The young people made their way reluctantly off the bus.  And they stood in little groups and whispered as the bus made its way into the distance.  John walked down the sidewalk, faced a run-down tenement building, said a prayer under his breath and walked inside.  There was a terrible odor.  Windows were out.  There were no lights in the hall.  Babies were crying behind thin, scrawled walls.  He walked up one flight of stairs and knocked on the first door he saw.

“Who is it?” a voice called out.  The door cracked open, and he could see a woman holding a naked baby.  He told her he wanted to tell her about Jesus.  With that she slammed the door, cursing him all the way down the stairs and out into the street.

“What made me think I could do this,” he thought.  “What kind of Christian am I?”  He sat down on the curb and cried for a few minutes.  When he looked up, he noticed a store on the corner, and remembered the naked baby in the lady’s arms.  So he went in and bought a package of diapers and a pack of cigarettes, and went back and knocked on the lady’s door again.

“Who is it?” the same voice called again.  When she opened the door, Mark slid the diapers and cigarettes inside.  She looked at them and invited him in.  He put a diaper on the baby, his first, and smoked a cigarette, his first and last, and sat there listening to the lady and playing with the baby all afternoon.  About four o’clock, the woman looked at him and said, “Let me ask you something.  What’s a nice college boy like you doing in a place like this?”  So he told her all he knew about Jesus.  It took about five minutes.  And she replied, “Pray for me and my baby that we can make it out of this place alive.”  And he prayed.”

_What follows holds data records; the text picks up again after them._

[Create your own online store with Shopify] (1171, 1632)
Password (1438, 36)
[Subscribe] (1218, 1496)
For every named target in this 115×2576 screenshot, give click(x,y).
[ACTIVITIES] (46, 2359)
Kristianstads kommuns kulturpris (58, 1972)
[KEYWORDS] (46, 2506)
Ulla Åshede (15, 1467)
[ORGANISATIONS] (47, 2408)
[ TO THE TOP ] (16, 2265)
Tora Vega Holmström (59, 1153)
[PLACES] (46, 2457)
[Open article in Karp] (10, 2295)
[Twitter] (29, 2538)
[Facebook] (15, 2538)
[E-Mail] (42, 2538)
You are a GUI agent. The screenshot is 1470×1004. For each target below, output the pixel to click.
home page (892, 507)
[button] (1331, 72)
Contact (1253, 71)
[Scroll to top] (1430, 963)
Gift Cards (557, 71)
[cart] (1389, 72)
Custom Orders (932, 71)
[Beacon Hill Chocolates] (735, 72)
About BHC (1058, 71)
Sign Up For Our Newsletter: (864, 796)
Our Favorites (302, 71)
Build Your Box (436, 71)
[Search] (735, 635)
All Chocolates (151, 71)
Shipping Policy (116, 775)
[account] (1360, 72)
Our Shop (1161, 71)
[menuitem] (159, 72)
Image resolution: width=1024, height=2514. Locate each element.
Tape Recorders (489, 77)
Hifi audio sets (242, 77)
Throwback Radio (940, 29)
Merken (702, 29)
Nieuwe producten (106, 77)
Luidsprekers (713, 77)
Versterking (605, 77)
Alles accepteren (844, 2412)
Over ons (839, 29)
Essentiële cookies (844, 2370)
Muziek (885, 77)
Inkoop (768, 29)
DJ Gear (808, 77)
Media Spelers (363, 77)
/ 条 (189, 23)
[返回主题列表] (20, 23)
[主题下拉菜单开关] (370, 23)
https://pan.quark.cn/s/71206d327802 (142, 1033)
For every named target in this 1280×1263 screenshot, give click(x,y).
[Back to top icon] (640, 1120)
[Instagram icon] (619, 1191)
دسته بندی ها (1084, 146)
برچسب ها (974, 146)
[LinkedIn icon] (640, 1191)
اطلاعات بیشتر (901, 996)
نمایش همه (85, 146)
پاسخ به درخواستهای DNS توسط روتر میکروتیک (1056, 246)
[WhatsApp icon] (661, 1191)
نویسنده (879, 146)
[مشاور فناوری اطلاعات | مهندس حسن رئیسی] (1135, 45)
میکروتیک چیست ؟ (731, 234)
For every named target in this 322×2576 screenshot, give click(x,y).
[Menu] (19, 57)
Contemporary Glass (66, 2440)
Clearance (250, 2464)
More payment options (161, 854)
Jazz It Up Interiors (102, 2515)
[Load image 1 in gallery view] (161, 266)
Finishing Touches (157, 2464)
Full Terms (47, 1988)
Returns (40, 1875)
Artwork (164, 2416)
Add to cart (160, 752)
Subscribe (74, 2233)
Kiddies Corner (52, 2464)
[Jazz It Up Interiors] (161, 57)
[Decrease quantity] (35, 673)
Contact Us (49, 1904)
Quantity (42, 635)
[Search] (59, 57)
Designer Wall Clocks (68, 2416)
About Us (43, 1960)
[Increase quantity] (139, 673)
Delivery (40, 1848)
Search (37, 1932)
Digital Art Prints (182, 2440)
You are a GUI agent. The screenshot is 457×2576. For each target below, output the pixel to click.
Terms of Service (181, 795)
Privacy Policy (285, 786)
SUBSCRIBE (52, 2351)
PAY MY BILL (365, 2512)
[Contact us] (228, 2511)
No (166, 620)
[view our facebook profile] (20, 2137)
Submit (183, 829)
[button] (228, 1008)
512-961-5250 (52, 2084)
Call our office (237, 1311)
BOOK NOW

That evening, when they all got back on the bus, Tony asked, “Well, gang, did any of you get to tell them about Jesus?”  And Mark said, “I not only got to tell them about Jesus, I met Jesus.  I went out to save somebody, and ended up getting saved myself.  Today, I became a disciple.”

Choosing the better part can mean something different to each of us, but I’m betting that it will always be about making the transition from believer to disciple, and living with intention the life that God has given us.  Will we always be successful?  No, but doesn’t mean that we don’t keep giving it our best.  They don’t call it “practicing a life of faith” for nothing.  So as we go into the world, let us remember, we are all workers, together, for Christ.

Amen.

Thanks to Will Willimon and Alyce McKenzie for inspiring me to think of this scripture in a new way.